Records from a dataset
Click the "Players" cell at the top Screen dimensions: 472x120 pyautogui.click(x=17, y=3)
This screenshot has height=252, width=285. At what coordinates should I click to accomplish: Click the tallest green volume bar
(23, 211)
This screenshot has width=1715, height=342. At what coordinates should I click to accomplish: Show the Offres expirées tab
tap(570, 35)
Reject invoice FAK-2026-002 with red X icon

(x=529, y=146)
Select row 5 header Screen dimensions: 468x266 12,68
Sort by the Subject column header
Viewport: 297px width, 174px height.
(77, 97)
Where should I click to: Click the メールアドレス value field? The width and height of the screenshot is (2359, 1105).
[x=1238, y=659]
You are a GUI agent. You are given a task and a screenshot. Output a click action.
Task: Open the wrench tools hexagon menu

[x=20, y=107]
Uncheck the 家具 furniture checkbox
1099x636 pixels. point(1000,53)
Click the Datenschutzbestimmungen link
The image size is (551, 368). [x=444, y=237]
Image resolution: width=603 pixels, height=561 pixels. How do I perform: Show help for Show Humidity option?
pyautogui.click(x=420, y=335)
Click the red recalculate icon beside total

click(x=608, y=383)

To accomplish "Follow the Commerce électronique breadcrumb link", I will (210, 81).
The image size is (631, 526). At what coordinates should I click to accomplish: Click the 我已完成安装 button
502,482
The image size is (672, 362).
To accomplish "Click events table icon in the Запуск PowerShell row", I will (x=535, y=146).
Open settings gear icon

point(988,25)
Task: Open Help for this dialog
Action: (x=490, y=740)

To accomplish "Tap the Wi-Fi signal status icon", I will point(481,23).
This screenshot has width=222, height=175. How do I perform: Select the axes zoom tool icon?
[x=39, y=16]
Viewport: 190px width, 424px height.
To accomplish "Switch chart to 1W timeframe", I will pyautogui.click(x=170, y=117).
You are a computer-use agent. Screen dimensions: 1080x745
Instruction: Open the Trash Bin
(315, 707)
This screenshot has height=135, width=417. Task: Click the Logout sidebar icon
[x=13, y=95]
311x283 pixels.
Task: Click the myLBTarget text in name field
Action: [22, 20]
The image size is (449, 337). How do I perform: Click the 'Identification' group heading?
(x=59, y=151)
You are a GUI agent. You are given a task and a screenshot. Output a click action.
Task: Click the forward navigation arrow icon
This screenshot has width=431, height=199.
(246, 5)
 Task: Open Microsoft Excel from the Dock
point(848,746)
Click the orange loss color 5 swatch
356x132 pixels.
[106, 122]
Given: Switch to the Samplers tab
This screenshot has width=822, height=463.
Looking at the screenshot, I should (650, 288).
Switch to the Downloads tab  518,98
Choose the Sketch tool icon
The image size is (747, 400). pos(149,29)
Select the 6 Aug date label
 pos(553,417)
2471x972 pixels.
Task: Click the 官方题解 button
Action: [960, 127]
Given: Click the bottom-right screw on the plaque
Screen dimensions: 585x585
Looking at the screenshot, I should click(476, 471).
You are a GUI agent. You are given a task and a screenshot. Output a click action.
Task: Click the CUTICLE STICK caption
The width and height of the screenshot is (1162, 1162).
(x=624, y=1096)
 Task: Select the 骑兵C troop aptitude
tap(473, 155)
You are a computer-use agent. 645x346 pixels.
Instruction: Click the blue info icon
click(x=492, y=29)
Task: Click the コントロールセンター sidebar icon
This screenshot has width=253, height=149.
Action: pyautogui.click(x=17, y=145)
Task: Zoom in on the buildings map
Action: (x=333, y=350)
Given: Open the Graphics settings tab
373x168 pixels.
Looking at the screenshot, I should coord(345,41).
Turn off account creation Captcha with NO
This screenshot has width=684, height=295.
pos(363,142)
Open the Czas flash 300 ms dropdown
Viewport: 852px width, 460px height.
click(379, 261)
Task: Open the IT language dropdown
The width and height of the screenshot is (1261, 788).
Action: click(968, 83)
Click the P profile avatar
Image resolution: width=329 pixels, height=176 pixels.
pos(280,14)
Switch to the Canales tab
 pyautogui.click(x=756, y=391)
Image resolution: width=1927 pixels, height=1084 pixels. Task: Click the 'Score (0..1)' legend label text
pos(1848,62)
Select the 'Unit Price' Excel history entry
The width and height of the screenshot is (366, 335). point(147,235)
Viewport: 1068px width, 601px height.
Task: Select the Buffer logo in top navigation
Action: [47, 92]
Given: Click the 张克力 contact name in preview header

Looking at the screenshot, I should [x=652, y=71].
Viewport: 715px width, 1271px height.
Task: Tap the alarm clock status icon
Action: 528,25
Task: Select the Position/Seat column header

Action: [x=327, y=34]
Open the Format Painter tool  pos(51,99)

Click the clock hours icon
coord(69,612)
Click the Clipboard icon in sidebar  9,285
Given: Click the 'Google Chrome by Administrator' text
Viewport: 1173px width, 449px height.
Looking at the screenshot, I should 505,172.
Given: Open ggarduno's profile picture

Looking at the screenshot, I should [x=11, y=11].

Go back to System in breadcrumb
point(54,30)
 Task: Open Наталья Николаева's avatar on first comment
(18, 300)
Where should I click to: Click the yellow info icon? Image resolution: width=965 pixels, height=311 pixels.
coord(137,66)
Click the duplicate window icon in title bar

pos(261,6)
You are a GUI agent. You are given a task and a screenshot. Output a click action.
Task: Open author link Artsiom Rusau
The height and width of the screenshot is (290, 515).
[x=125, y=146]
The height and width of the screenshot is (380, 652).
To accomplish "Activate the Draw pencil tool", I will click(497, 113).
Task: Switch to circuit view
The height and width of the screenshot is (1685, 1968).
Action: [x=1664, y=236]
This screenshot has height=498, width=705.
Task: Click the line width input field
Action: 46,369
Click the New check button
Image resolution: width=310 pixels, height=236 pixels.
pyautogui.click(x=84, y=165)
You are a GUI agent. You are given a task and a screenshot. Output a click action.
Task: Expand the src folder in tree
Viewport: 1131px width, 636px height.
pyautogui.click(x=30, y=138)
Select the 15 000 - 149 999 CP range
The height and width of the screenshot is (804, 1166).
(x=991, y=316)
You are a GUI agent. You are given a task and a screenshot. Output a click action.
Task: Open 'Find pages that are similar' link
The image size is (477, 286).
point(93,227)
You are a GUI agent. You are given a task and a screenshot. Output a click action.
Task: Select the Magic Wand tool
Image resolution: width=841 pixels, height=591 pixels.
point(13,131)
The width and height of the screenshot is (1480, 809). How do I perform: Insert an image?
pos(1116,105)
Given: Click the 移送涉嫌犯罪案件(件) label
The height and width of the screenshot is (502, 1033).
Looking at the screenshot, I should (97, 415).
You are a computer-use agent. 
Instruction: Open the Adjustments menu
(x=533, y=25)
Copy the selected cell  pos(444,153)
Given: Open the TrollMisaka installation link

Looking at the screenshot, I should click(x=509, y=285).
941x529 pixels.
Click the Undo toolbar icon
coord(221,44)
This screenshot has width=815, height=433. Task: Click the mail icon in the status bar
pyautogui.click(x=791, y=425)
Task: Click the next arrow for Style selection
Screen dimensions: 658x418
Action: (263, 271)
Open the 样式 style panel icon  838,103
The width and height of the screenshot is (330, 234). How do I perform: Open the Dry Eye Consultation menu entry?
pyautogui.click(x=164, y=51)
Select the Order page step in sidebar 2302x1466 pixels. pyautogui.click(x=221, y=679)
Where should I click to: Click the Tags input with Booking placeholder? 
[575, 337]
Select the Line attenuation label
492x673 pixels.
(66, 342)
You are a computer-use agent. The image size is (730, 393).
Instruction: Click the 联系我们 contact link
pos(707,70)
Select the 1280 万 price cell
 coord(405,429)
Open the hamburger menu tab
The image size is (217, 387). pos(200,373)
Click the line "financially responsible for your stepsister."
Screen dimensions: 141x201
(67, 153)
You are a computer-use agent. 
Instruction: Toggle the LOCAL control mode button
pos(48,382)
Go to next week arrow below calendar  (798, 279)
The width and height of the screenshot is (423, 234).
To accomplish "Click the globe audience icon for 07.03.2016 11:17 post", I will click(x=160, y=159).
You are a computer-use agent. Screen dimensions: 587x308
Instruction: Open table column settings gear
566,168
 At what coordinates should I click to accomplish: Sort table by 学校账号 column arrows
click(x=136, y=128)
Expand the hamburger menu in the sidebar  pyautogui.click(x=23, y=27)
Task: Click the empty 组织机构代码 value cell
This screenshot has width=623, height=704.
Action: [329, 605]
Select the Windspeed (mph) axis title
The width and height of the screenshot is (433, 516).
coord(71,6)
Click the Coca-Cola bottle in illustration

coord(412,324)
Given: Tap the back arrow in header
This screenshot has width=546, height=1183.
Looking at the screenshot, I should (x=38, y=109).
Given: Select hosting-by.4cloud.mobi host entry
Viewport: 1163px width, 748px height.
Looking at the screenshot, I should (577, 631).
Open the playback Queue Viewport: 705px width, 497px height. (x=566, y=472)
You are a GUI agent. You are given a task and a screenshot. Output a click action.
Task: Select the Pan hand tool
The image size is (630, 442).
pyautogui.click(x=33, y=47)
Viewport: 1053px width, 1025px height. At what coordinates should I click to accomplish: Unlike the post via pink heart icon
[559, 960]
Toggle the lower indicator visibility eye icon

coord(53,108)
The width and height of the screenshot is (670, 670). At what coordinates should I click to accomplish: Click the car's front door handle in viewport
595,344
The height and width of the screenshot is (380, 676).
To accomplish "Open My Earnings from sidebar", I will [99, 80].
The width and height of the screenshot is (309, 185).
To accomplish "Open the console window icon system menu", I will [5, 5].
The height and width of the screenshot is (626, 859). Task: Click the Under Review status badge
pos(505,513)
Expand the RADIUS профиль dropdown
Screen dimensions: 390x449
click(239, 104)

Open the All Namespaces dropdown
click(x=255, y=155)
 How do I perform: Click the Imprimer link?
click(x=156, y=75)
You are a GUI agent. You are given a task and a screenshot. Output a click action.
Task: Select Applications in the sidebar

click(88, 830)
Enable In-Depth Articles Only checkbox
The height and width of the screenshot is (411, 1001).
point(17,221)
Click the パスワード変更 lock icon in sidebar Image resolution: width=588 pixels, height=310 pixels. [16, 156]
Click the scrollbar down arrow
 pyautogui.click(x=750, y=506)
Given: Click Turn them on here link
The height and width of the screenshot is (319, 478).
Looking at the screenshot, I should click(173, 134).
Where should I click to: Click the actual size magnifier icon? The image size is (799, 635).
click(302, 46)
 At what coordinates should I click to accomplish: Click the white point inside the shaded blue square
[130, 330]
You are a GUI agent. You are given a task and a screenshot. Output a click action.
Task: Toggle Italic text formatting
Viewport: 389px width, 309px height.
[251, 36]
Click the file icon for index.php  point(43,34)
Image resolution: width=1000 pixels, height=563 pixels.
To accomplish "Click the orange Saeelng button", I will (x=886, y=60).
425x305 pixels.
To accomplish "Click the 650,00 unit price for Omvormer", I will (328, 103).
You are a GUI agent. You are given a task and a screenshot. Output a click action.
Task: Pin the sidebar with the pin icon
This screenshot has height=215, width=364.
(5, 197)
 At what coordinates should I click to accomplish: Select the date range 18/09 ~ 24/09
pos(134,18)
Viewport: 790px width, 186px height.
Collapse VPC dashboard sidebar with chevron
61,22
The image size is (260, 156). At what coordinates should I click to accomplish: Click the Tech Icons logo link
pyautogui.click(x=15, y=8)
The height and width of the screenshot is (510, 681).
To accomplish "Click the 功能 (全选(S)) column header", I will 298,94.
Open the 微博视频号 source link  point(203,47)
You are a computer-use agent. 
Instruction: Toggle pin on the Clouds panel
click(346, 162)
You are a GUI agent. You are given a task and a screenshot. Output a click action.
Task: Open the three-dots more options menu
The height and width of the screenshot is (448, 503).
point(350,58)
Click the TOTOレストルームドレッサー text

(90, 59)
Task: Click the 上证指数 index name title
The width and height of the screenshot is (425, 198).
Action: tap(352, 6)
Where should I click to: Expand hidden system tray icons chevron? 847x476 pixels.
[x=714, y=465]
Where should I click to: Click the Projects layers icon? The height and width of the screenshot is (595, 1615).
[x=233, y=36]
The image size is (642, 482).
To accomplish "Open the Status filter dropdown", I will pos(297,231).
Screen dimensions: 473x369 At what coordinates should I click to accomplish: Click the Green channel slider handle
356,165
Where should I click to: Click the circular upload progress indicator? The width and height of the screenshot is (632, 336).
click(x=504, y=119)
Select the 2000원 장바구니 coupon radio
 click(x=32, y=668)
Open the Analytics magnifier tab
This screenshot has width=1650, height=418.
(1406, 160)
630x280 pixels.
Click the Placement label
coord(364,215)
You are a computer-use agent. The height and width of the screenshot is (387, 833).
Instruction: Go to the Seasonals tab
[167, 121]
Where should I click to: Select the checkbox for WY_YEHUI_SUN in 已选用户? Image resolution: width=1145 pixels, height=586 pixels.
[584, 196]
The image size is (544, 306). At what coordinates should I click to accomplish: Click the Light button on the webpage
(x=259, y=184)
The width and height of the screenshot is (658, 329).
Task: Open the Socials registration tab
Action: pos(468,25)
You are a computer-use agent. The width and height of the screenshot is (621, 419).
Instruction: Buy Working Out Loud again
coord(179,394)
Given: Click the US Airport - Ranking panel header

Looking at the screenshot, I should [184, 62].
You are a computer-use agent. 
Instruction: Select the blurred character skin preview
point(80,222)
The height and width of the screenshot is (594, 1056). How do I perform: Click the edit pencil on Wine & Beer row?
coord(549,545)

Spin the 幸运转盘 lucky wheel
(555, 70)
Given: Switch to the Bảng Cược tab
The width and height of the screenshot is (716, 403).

Given exercise:
Please write out everything from the line containing "Where should I click to: Click the actual" down to the line containing "will (328, 103).", switching "icon" to "symbol" and leaving all else unchanged.

Exercise solution:
Where should I click to: Click the actual size magnifier symbol? The image size is (799, 635).
click(302, 46)
 At what coordinates should I click to accomplish: Click the white point inside the shaded blue square
[130, 330]
You are a GUI agent. You are given a task and a screenshot. Output a click action.
Task: Toggle Italic text formatting
Viewport: 389px width, 309px height.
[251, 36]
Click the file symbol for index.php  point(43,34)
Image resolution: width=1000 pixels, height=563 pixels.
To accomplish "Click the orange Saeelng button", I will (x=886, y=60).
425x305 pixels.
To accomplish "Click the 650,00 unit price for Omvormer", I will (328, 103).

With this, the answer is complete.